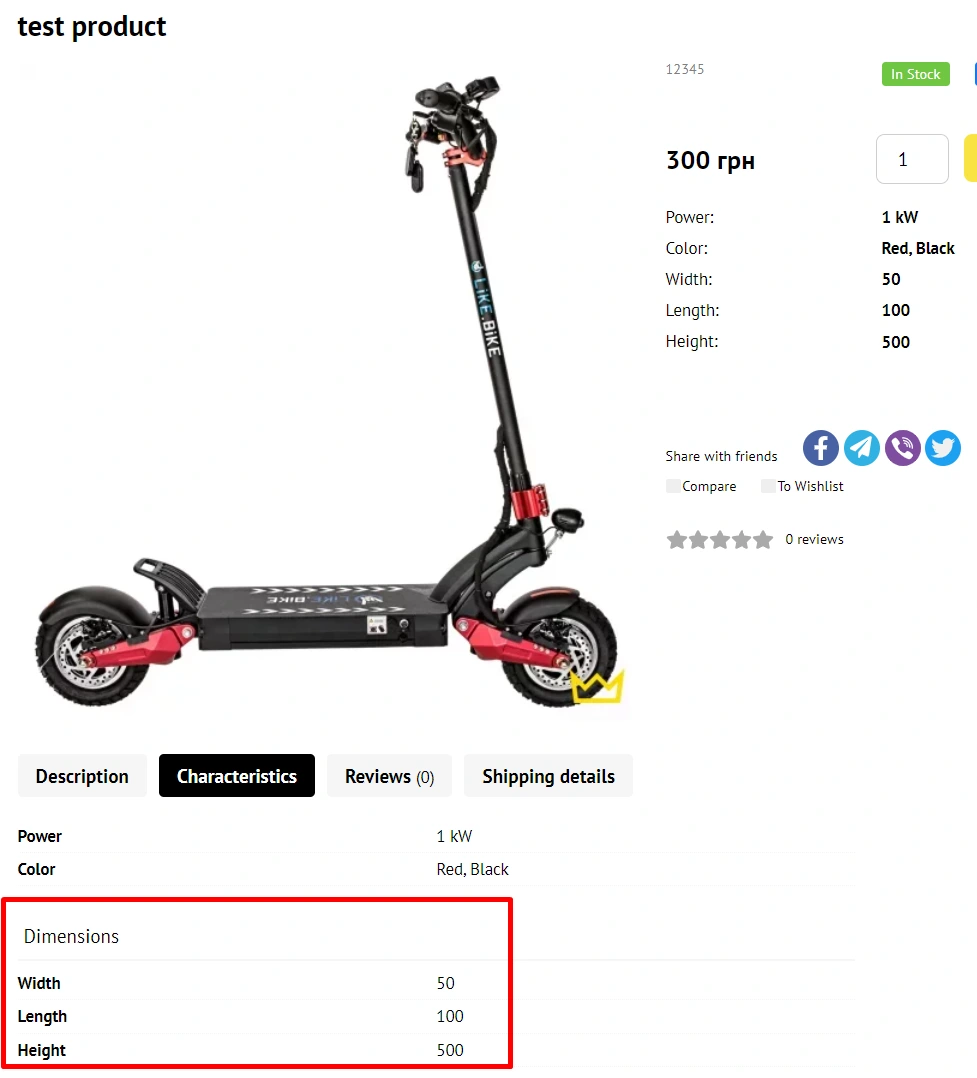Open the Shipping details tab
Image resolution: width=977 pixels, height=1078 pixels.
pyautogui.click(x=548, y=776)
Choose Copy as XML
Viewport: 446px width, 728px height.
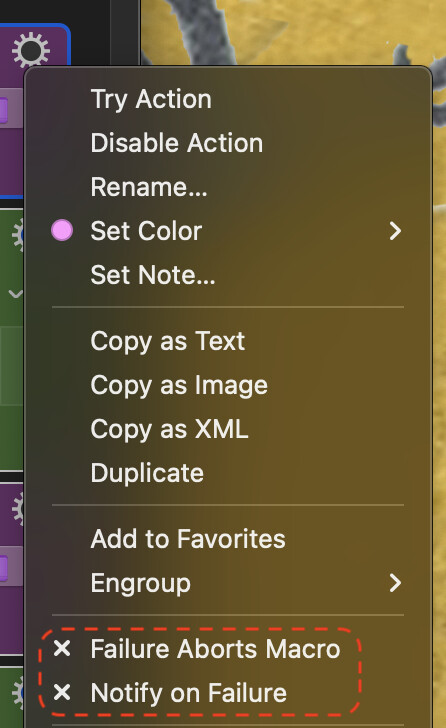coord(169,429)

_Required work_: Your output should be the lines from the one with "Choose Copy as XML" through the end of the listing, copied exactly and with the pictures left out.

_Problem solution_:
Choose Copy as XML
Viewport: 446px width, 728px height.
coord(169,429)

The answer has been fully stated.